> [Dataset records]:
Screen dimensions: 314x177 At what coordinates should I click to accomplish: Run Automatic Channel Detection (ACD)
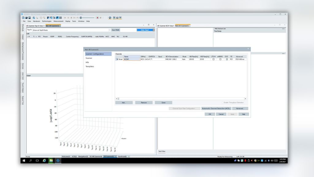point(216,108)
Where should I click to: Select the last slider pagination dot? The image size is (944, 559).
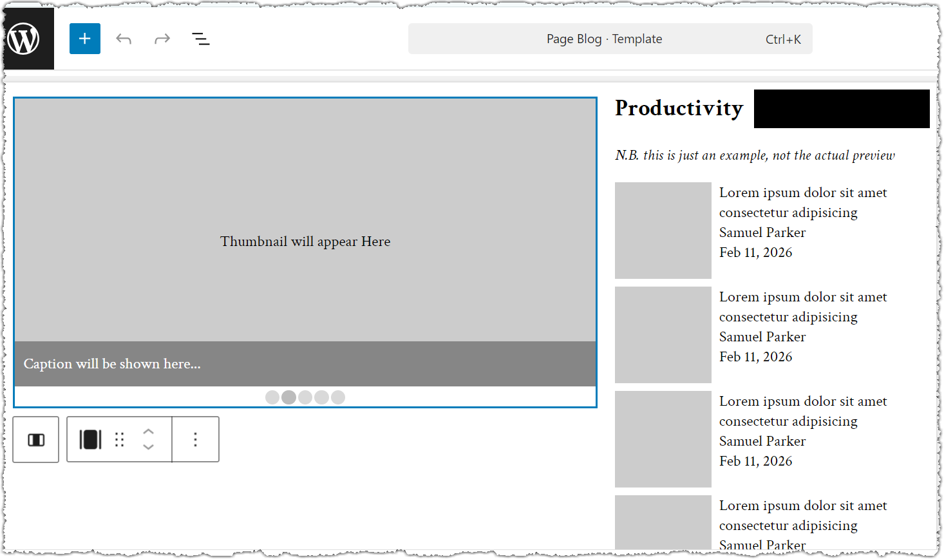pos(338,397)
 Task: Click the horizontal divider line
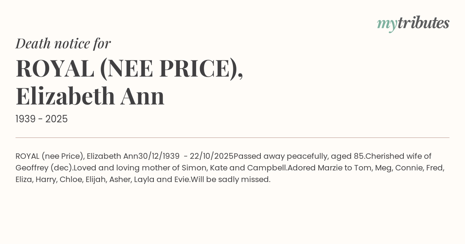point(233,137)
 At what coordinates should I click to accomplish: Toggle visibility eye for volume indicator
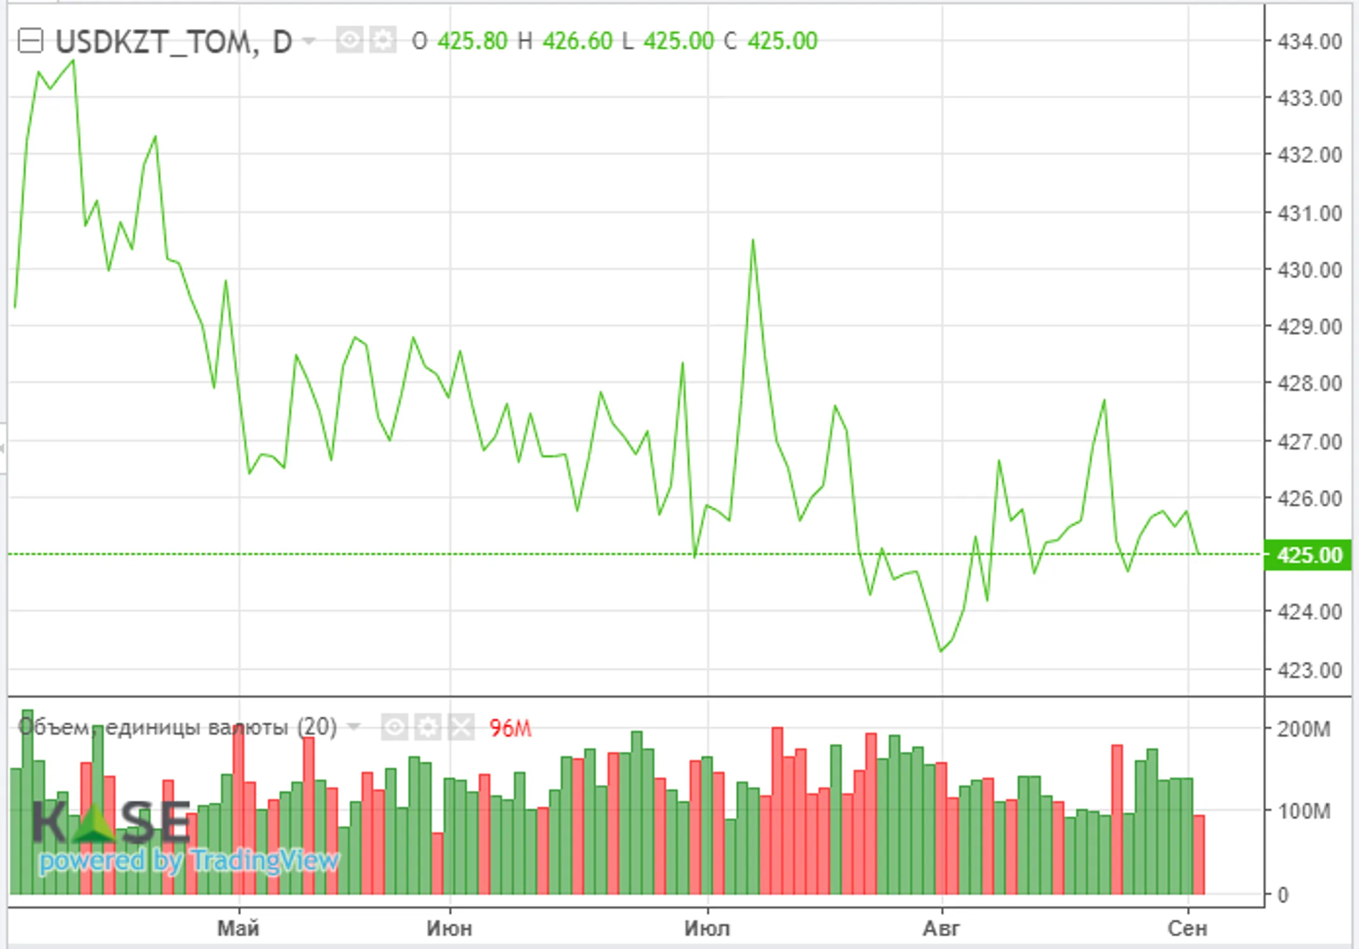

> [Stated goal]: Copy out, line for line, the part of the data that opens with the line containing "Where should I" and runs through the end of the data. Leave the pictures out.

> [Output]:
Where should I click to: Select the last slider pagination dot? The image size is (944, 559).
pos(338,397)
 Task: Click the horizontal divider line
point(233,137)
 At what coordinates should I click to accomplish: Toggle visibility eye for volume indicator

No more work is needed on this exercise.